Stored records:
-------------------------

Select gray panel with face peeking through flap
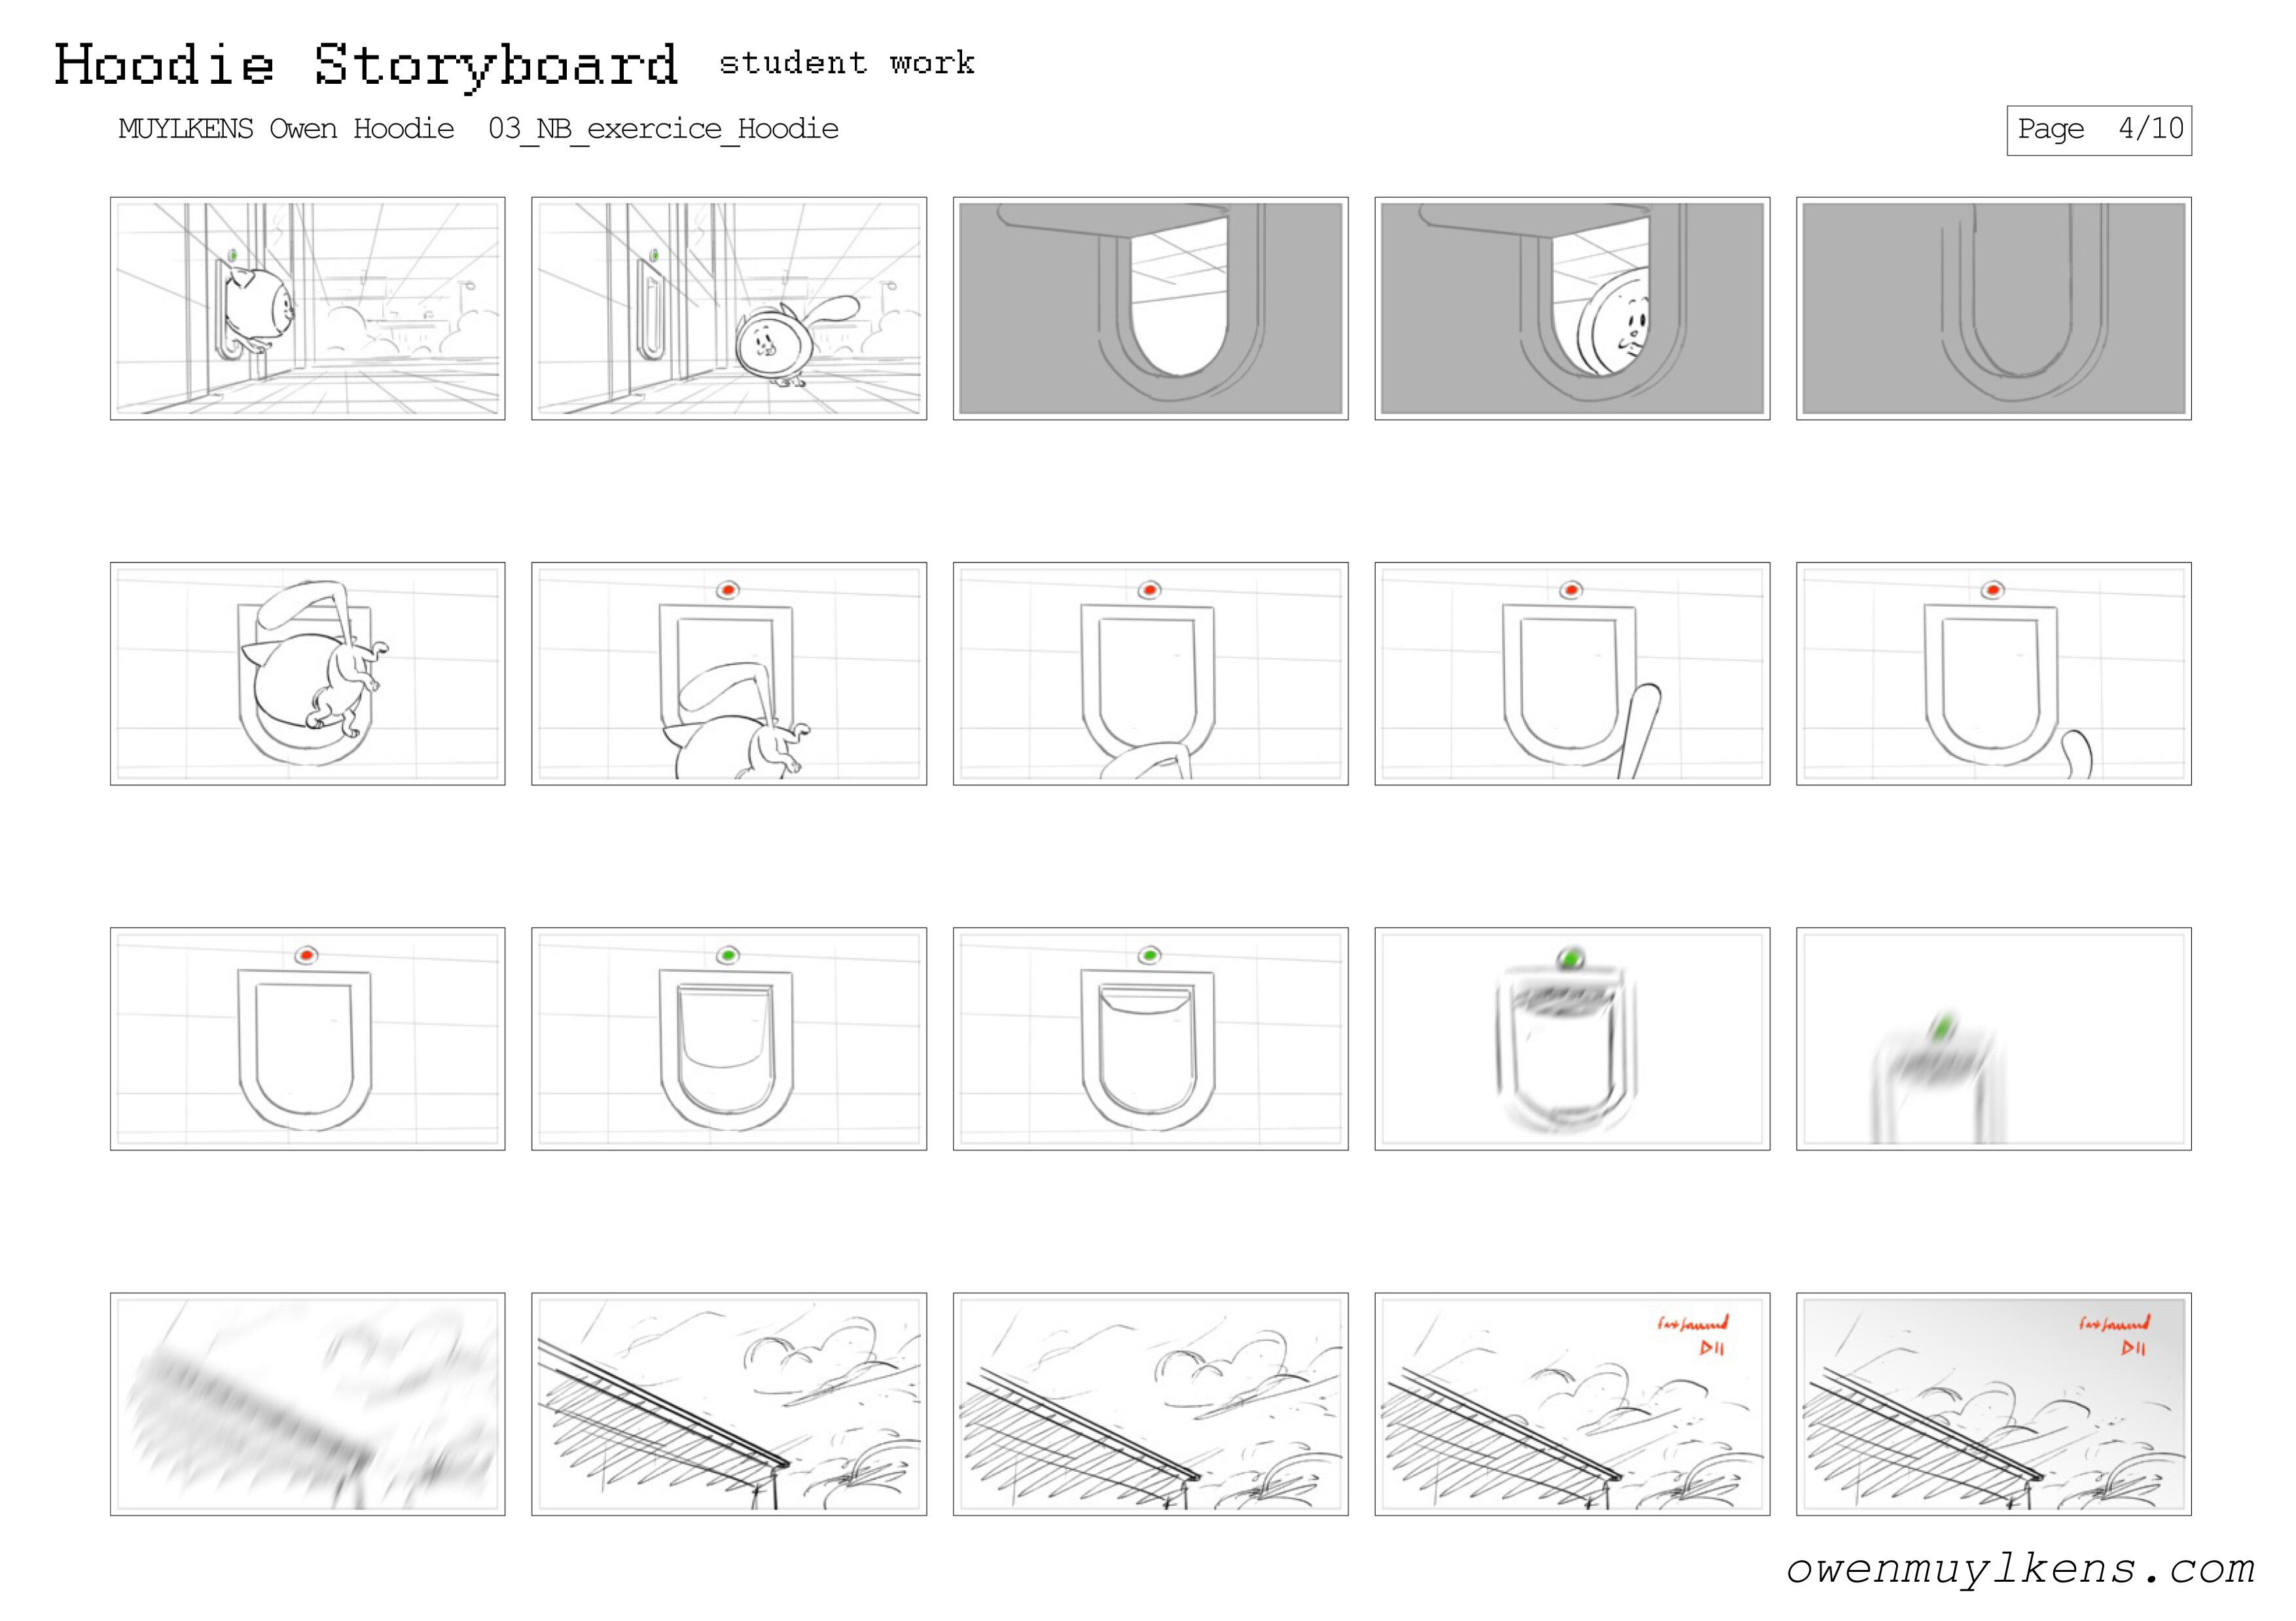The height and width of the screenshot is (1621, 2296). pyautogui.click(x=1572, y=308)
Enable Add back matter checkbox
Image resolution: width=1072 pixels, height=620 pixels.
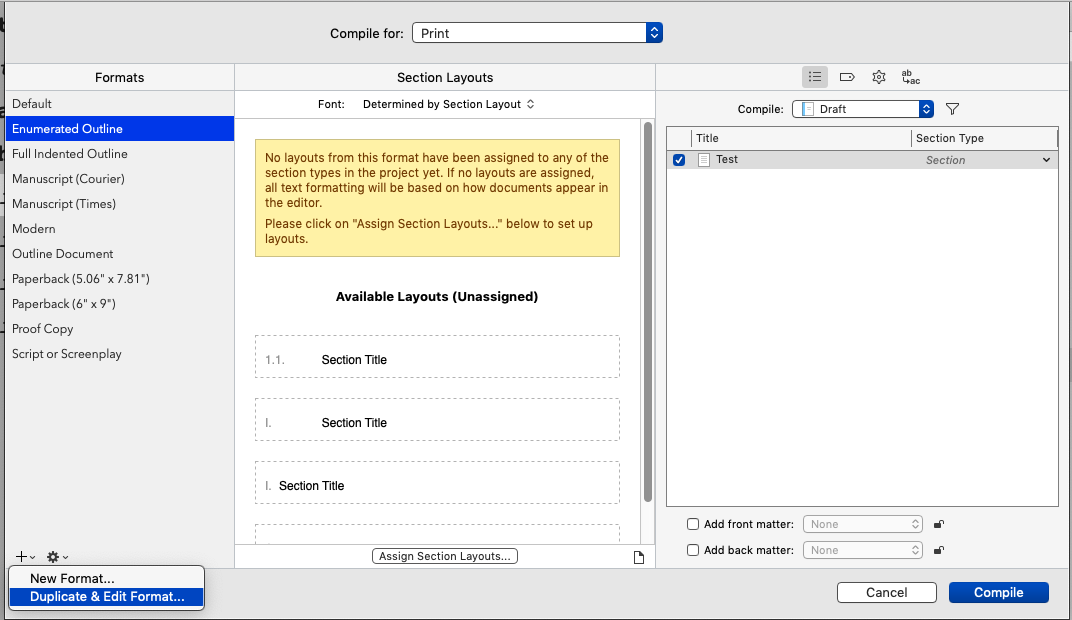pos(693,550)
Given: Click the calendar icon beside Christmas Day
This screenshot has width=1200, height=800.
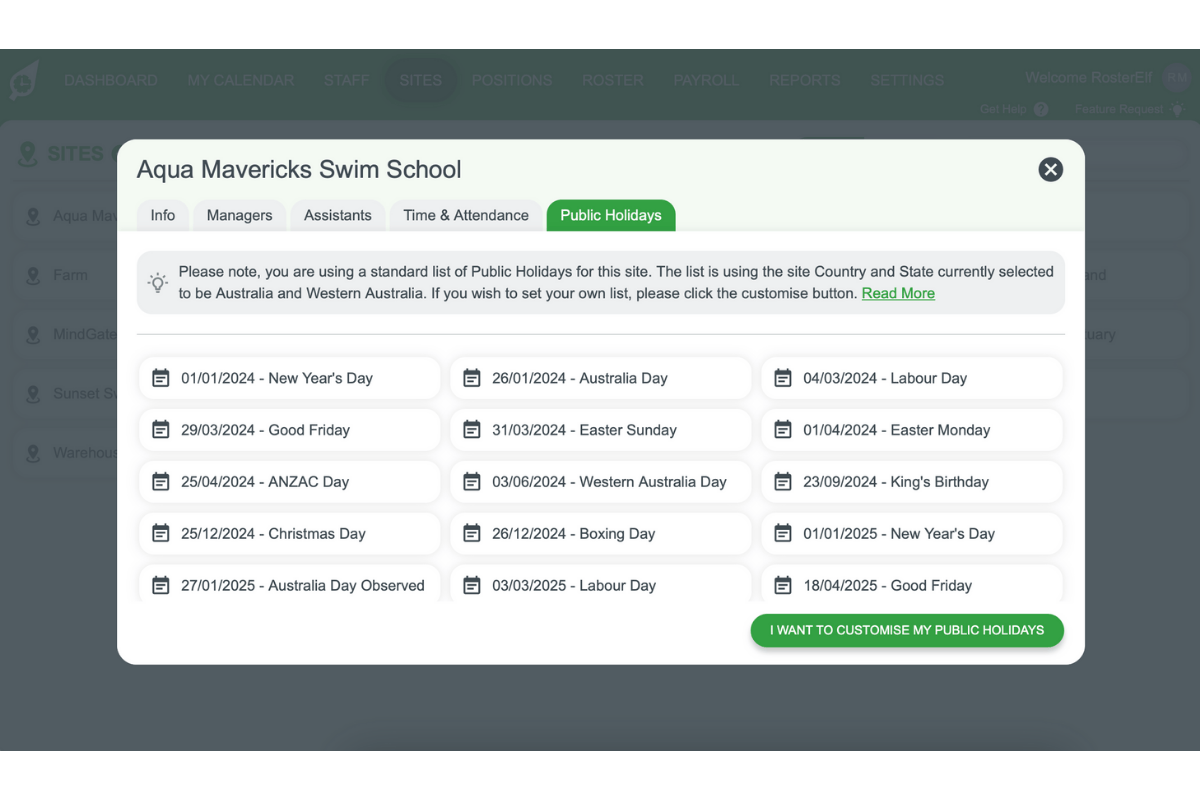Looking at the screenshot, I should (161, 533).
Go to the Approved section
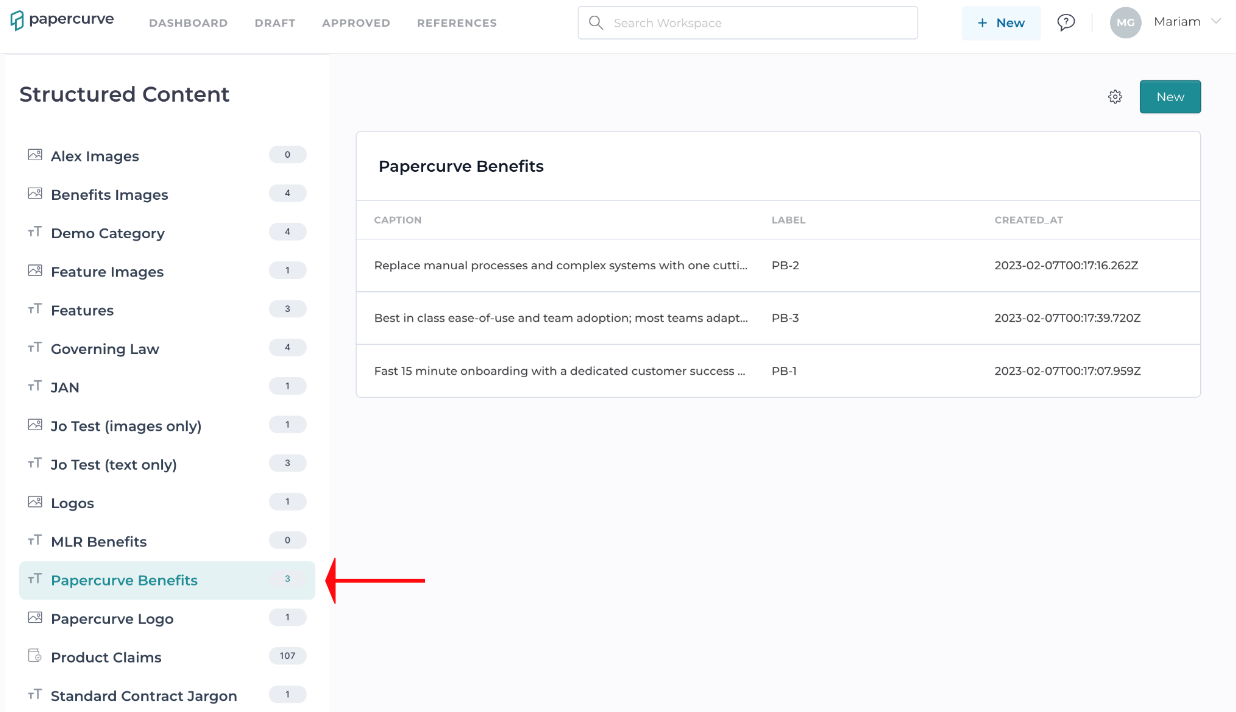 click(x=356, y=22)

-------------------------

The range to print runs from the line with "This screenshot has width=1200, height=800." through the last line of the entries, both included; keep it exact and skip the pictures.

Solved problem:
This screenshot has width=1200, height=800.
Looking at the screenshot, I should (161, 533).
Go to the Approved section
 click(x=356, y=22)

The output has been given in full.